Attraverso una lingua nuda e priva di filtri, Gaydou si addentra tra i resti di ciò che l’amore ha lasciato, esplorando quelle geografie interiori dove il battito si fa stanco e le barriere dell’anima cedono il passo alla resa. Non è un libro di risposte, ma di presenza: una poesia che accetta di sedersi nell’ombra, guardandola negli occhi fino a darle un volto. «Restare accanto al proprio buio richiede onestà e la capacità di ascoltarsi senza giudicarsi troppo. Penso però che sia un passaggio necessario, perché non tutto il dolore può essere aggirato». La silloge è una dedica a chi ha conosciuto il peso dell’invisibilità, a chi si è sentito un frammento fuori posto nel mosaico del mondo.
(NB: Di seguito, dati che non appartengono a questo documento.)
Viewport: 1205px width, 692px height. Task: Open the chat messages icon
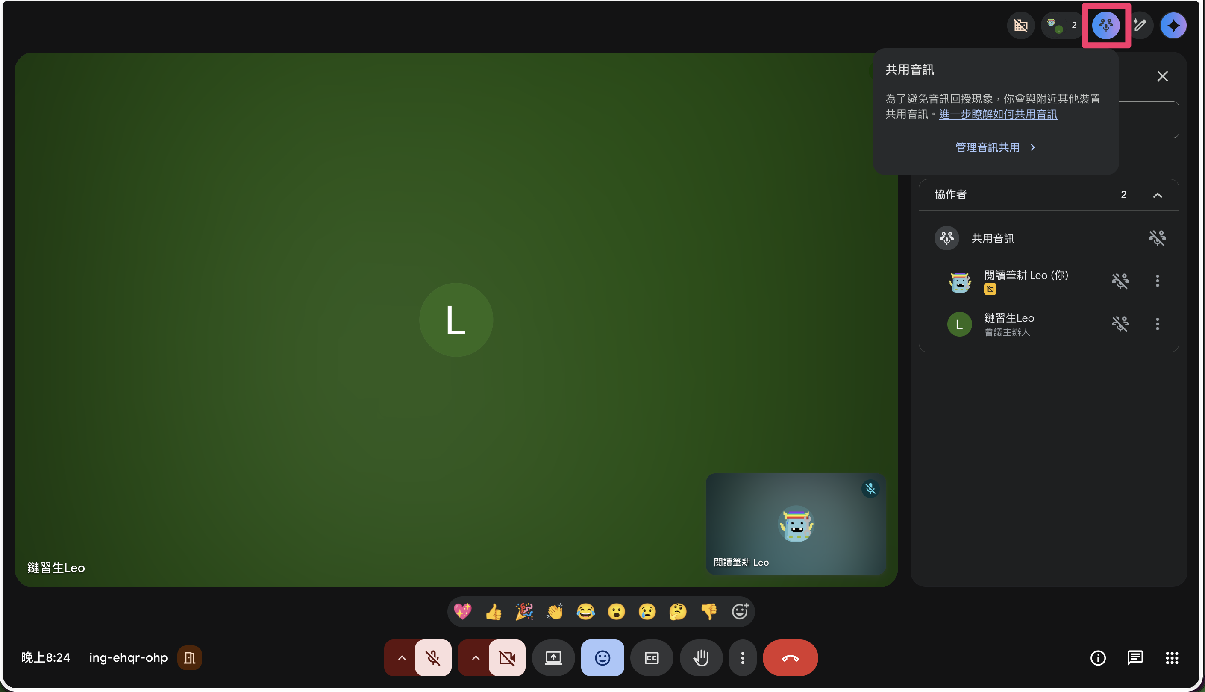click(1135, 658)
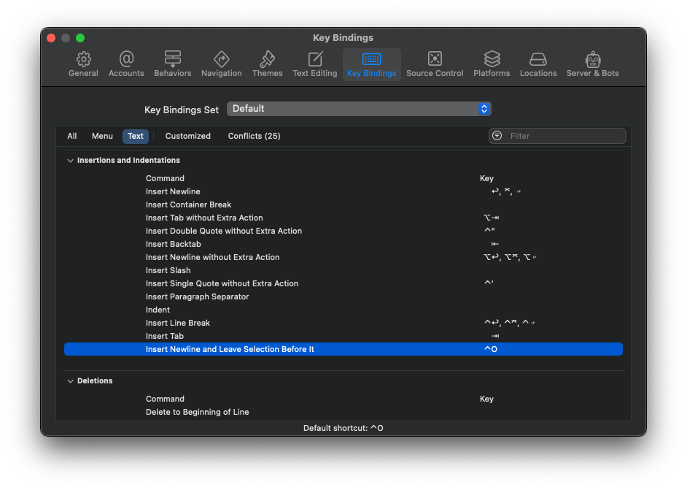Select the Insert Container Break command
This screenshot has height=490, width=687.
[188, 204]

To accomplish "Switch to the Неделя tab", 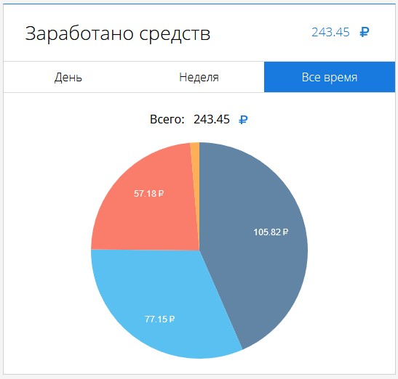I will click(x=199, y=77).
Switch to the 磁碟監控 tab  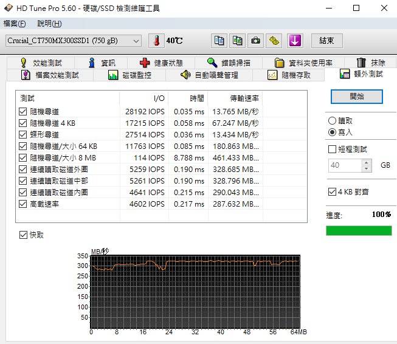coord(129,75)
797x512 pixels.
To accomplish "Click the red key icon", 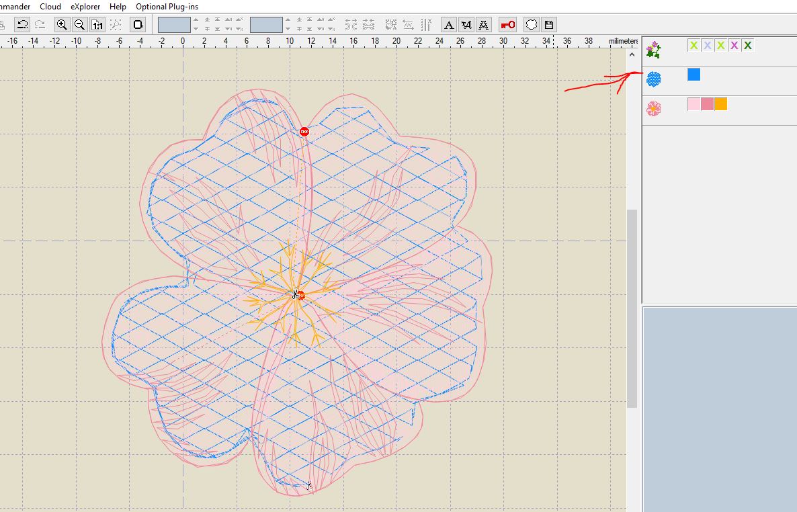I will pyautogui.click(x=508, y=25).
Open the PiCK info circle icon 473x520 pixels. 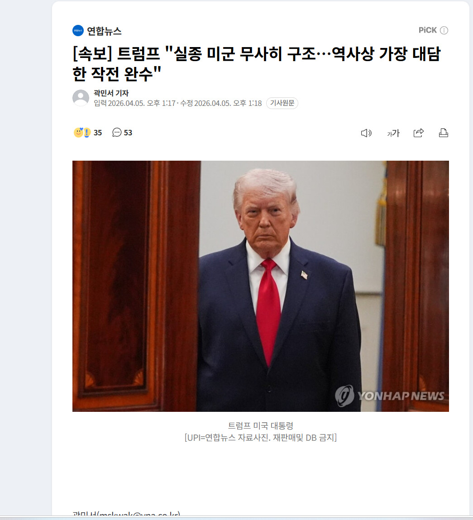(x=444, y=30)
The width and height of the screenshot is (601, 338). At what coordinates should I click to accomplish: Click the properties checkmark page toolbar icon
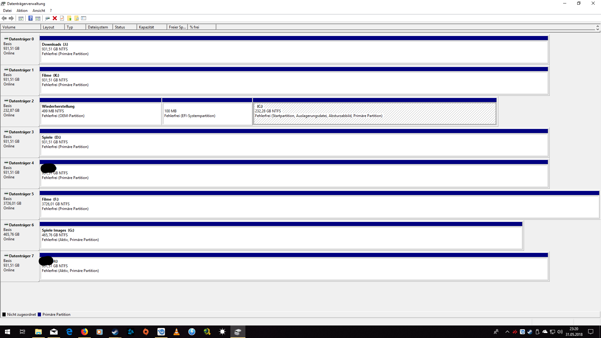pyautogui.click(x=62, y=18)
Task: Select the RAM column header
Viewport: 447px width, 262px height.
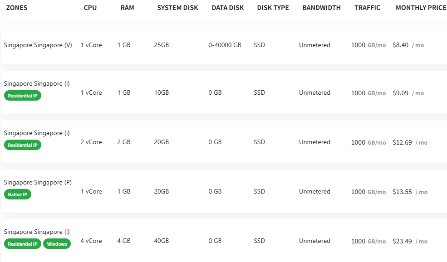Action: tap(127, 8)
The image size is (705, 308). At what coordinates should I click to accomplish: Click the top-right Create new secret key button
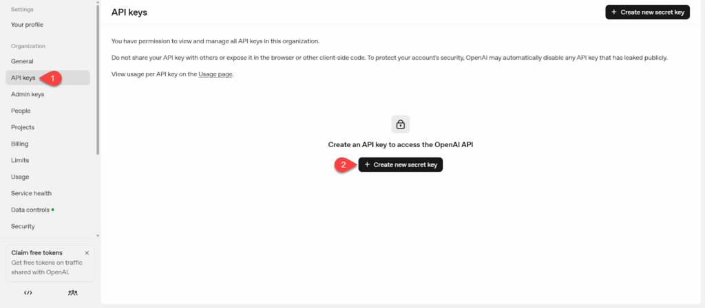[x=647, y=12]
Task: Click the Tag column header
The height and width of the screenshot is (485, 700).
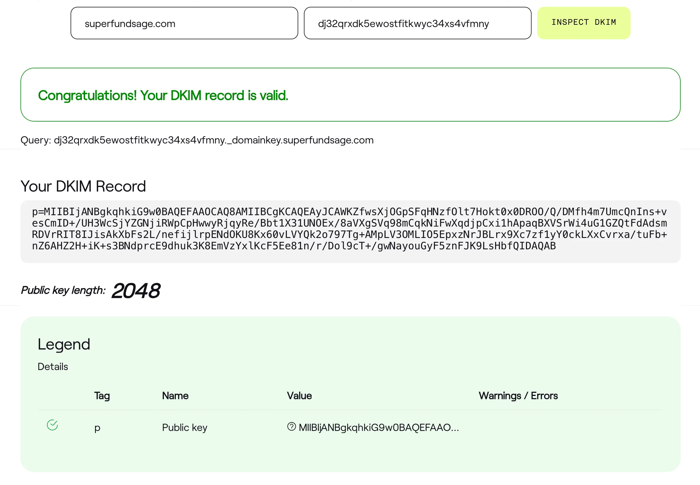Action: pos(102,396)
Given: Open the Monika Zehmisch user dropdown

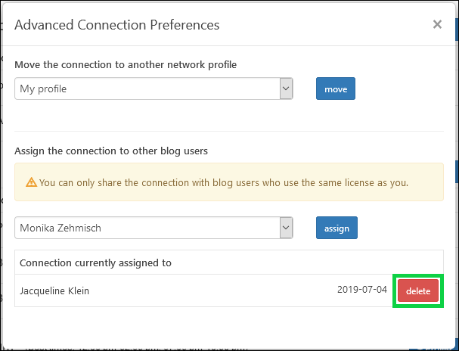Looking at the screenshot, I should [x=154, y=228].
È un invito a non fuggire dalle proprie crepe, ma ad attraversarle. Gaydou ci ricorda che la scrittura non ha il potere di cancellare la sofferenza, ma possiede la magia più sottile di tramutarla in consapevolezza: «La sofferenza, da sola, non nobilita nulla, ma può diventare uno spazio da cui guardarsi con più verità. In questo la scrittura è un modo per dare forma a ciò che dentro è confuso, per attraversarlo senza negarlo e, in qualche modo, per restituirgli un senso. Scrivere non cancella il dolore, ma può trasformarlo in comprensione». L’autore offre la propria verità come spazio in cui chiunque possa sentirsi compreso. «La sfida più grande - confessa - è stata non tradire l’esperienza emotiva, evitando sia l’eccesso sia il filtro. Trovare parole autentiche senza chiudersi in qualcosa di troppo personale è stato un equilibrio delicato. Ho cercato di portare ciò che conoscevo intimamente, ma di farlo in modo che chi leggesse potesse ritrovarci anche il proprio dolore, il proprio smarrimento, la propria resistenza».
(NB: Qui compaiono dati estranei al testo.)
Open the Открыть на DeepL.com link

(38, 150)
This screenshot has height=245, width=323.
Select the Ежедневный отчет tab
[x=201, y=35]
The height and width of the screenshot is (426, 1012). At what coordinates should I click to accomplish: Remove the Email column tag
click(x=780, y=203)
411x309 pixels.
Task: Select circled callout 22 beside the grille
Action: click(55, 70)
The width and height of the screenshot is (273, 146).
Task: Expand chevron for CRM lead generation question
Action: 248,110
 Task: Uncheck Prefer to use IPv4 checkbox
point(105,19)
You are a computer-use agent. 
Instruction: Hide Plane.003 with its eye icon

Le liriche si rivolgono a chiunque sia sopravvissuto ai propri inverni interiori. Per chi, nonostante le macerie, ha scelto di restare. Matteo Gaydou ci consegna una bussola per orientarsi nel vuoto, ricordandoci che ogni cicatrice è, in fondo, una parola scritta sulla pelle che aspetta solo di essere letta. «Sentire la scrittura in apnea - scrive, nella Prefazione, Cosimo Damiano Damato, regista e sceneggiatore italiano, attivo soprattutto nel mondo del teatro, - affondare in un oceano di seta nera, lame di cristallo e respiri mozzati. Tutto quello che è stato sacro diviene decadente, affilato, soffocato. Ma in mezzo a tutto quella notte scura c’è sempre una scheggia dorata chiamata poesia».
“Spirale Oscura”, disponibile anche nella versione e-book, sarà presentato negli spazi Aletti Editore al Salone Internazionale del Libro di Torino, che tornerà ad animare il Lingotto Fiere dal 14 al 18 maggio 2026. «E’ un’emozione profonda - commenta il poeta. Un traguardo, ma anche un momento di restituzione: portare qualcosa di così intimo in uno spazio condiviso, tra lettori, libri e storie, per me significa dare voce a un pezzo autentico del mio percorso».